Saturday, December 19, 2009

SOB's Favorite Shows Of The Noughties: #11 - Theater Of The New Ear

SOB's Favorite Shows Of The Noughties: #11 - Theater Of The New Ear (2005, Royce Hall, UCLA, Los Angeles, CA)

Introduction: Hard as it is to comprehend that we're already 119 months into this "new" millennium, we are fast approaching the end of its first decade. While we have yet to agree on what exactly we should call the '00s, I'll take a cue from the fine folks at The Times of London and the BBC and henceforth refer to them at the Noughties.

With that small introduction, I'm pleased to present my list of plays and musicals that wowed me the most during that time. Out of the hundreds and hundreds of shows I've seen over the last ten years, I give you my countdown of my 25 personal favorite shows of the Noughties.

Any filmgoer who has watched in awe (or for the less fortunate, in exasperation) as one of gifted screenwriter Charlie Kaufman’s twisted movies unfolds -- usually inside-out, upside-down and liberally sprinkled with the surreal -- knows that his captivating storytelling is never dull. Theater Of The New Ear was all that and more.

With a radio-like production quality, its cast members sat on an unadorned stage reading scripts of two “sound” plays as a Foley artist magically transported the audience beyond the limits of their imaginations. But with a stellar cast that included Jennifer Jason Leigh and David Thewlis (together in "Anomalisa"), as well as Peter Dinklage, Hope Davis and Meryl Streep (together in "Hope Leaves The Theater"), it was foolhardy to even attempt diverting one’s eyes from the stage.

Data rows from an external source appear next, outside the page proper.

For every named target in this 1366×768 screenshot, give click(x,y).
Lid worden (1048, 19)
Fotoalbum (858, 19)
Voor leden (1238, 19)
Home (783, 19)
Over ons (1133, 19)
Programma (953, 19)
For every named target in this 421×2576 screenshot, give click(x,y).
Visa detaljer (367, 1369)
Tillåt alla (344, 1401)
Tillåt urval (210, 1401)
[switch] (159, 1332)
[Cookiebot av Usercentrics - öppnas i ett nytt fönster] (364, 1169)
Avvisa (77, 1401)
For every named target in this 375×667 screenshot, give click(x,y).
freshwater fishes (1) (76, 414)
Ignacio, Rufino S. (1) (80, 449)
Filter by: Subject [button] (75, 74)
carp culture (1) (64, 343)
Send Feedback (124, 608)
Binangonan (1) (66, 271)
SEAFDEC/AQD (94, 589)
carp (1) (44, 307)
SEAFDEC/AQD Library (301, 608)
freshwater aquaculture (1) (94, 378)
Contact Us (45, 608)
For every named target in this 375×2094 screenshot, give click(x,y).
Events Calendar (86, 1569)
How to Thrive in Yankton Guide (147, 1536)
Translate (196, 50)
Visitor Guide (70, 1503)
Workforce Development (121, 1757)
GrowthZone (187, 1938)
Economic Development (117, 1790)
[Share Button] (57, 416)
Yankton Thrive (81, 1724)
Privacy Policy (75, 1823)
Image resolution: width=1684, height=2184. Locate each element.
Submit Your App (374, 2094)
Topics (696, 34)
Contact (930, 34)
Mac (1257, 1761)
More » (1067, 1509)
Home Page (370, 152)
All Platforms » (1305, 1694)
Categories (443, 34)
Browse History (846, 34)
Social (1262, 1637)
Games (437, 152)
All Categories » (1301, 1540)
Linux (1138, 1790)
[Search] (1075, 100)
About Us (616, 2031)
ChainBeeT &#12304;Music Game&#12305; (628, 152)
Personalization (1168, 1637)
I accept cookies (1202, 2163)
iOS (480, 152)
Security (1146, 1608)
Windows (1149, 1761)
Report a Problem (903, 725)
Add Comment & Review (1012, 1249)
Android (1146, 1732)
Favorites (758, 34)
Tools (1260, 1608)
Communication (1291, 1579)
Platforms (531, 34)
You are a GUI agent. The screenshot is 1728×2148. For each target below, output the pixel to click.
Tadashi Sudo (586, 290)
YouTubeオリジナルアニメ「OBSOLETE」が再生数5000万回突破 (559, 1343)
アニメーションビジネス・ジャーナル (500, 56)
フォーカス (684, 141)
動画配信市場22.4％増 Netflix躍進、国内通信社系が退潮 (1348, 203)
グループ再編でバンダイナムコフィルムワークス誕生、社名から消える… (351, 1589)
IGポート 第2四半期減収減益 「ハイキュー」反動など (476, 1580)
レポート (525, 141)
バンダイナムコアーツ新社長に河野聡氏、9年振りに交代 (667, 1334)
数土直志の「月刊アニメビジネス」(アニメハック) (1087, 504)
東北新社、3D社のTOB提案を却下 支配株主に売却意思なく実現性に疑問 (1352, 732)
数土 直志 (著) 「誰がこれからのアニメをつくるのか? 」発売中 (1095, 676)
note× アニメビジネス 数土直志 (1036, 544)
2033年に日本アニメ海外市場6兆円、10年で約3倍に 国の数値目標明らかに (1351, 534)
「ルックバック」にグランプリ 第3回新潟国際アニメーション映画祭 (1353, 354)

Part of the fun is seeing these immensely gifted actors also playing members of the audience, including Davis’ hilarious and self-obsessed Louise, whose ringing cell phone serves as the catalyst for Streep -- as Streep -- to go ballistic in a fashion that would make any regular theatregoer proud. This dizzying, frenetic play left me downright giddy and more than sufficiently underscores why Streep remains the preeminent actress of our times.

This is Steve On Broadway (SOB).

In keeping with the new Federal Trade Commission (FTC) regulations that unfairly discriminate against bloggers, who are now required by law to disclose when they have received anything of value they might write about, please note that I have received nothing of value in exchange for this post. I paid my own way for this performance.